Increased body fat, especially central body fat, is seen to cause a parallel increase in free T3 and TSH, irrespective of insulin sensitivity or other metabolic parameters.[16] In obese children, increased FT3 is the most common thyroid function abnormality, followed by an increase in TSH.[13] Leptin, adjusted for BMI, was found to correlate with TSH, indicating that the increase in TSH and leptin levels in severe obesity could be the result of an increased amount of fat.[3] At the central level, leptin acts as a regulator of the hypothalamic–pituitary–thyroid axis, activating thyrotropin-releasing hormone gene expression in the paraventricular nucleus, contributing to the increased TSH. At the peripheral level, leptin stimulates thyroid deiodinase, increasing the conversion of T4–T3.[15],[17] Curiously, leptin and THs might share some common downstream action sites and could act additively, though independently, to enhance calorigenic metabolism.[18]

Impaired feedback regulation of TSH by FT3/FT4 due to a state of mild TH resistance seen in obesity also contributes to elevated TSH. These elevations in TSH and FT3 might be compensatory adaptive mechanisms to increase REE and thereby slow down weight gain, analogous to the reduction in TSH and FT3 seen in anorexia nervosa, although to achieve the opposite effect.[19] Nevertheless, some studies have reported a decrease in FT4 with increasing BMI, leading to the speculation that thyroid function abnormalities could be the primary reason for increases in BMI[20],[21] [Figure 1].{Figure 1}

 Obesity and Thyroid Autoimmunity



The pathogenesis of autoimmune diseases is both genetically and immunologically mediated.[22],[23],[24],[25] Obesity is a chronic low-grade inflammatory process resulting in the production of cytokines and other inflammatory markers such as interleukin-1 (IL-1), IL-6, and tumor necrosis factor alpha by the adipose tissue.[26] Increased levels of adipokines such as IL-6 and leptin play a vital role in mediation of immune and inflammatory responses.[27],[28] Leptin, by shifting T helper (Th) balance toward Th1 phenotype and inhibiting the function of regulatory T (Treg) cells, might encourage the autoimmune process.[29],[30] Observational research shows that adipokine dysfunction is associated with thyroid autoimmunity.[31],[32] Inflammatory cytokines may also inhibit the mRNA expression of sodium/iodide symporter, influencing iodide uptake activity of human thyroid cells.[19] A meta-analysis revealed that obesity is associated with a 93% increased risk of developing positive thyroid peroxidase antibody. Thyroid autoantibodies are the hallmarks of Hashimoto thyroiditis which is believed to be the main cause of hypothyroidism in iodine-sufficient regions.[33] A recent study has shown that the prevalence of hypothyroidism as diagnosed by low FT3, FT4, and deranged lipid profile was higher in obese when compared with age and sex-matched controls, especially if median leptin levels were >33.8 ug/l, unrelated to BMI or fat mass.[4] On the contrary, the raised serum TSH seen in most of morbidly obese patients, in the absence of low TH or clinical evidence of hypothyroidism, is not accompanied by circulating thyroid Ab. Hence, raised TSH alone (hyperthyrotropinemia, sometimes labeled as subclinical hypothyroidism) may not indicate true hypothyroidism in patients with morbid obesity.[34]

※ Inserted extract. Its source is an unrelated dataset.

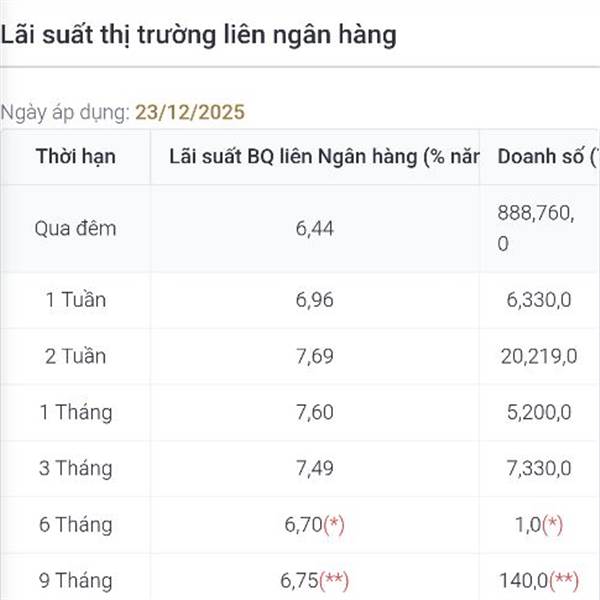Click the 888,760,0 turnover cell
600x600 pixels.
[x=536, y=228]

Thyroid ultrasound is often used as a complementary tool to thyroid biochemistry in diagnosing autoimmune thyroid disease (AITD). However, in morbid obesity, alterations in thyroid morphology could result in a hypoechoic pattern in ultrasonogram, with no clinical signs of thyroid disease and with negative thyroid autoantibodies.[35] Marked weight loss achieved by bariatric surgery is seen to reverse these changes. It is possible that obesity-induced elevations in inflammatory markers like ILs increase the vascular permeability in thyroid gland with fluid extravasation giving rise to a hypoechoic pattern.[36]

 Effect of Weight Loss On Thyroid Function



Moderate-to-major diet-induced weight loss is seen to reverse TH alterations, decreasing FT3 and TSH to normal levels and decreasing REE, in adults as well as children.[13],[37],[38],[40],[41] This fall in FT3 during the initial phases of weight loss due to calorie restriction can significantly decrease REE/BMR, making it difficult to sustain weight loss on long term.[38] However, this supposition was refuted by another observation where higher baseline FT3 and FT4 were associated with greater weight loss in the first 6 months of calorie restriction, without weight regain even at 24-month follow-up.[42] Other studies have noted that weight reduction leads to a long term decrease in the peripheral THs (T3 and T4) but not in TSH.[43],[44]

 How Does This Impact Our Clinical Practice?



It is quite possible that obesity can induce hypothyroidism, and subclinical hypothyroidism could be the primary instigator, culminating in later obesity by altering REE. However, physicians need to be extremely cautious in diagnosing hypothyroidism in obese patients with isolated elevations of TSH/subclinical hypothyroidism. It is imperative that hypothyroidism should only be diagnosed in those with supportive clinical findings suggestive of impaired TH activity at the tissue level (e.g., delayed deep tendon reflexes and abnormal lipid profile), decreased FT3/T3 and FT4/T4, and/or positive thyroid antibodies. In obese individuals with high serum TSH and high or high normal FT3, absence of thyroid antibodies and a normal lipid profile (which is usually deranged in hypothyroidism) may help to exclude TH deficiency.[34] Moreover, thyroid ultrasound, which is otherwise a commonly used diagnostic tool for AITD, cannot be reliably used for the diagnosis of autoimmune thyroiditis in obese patients. Future studies might throw a better light on the role of leptin as an architect of thyroid autoimmunity and the overall interlink between obesity, leptin, autoimmunity, and hypothyroidism. This article stimulates the need to review the definition of hypothyroidism in obese individuals and avoid inappropriate use of TH in expectation of weight loss.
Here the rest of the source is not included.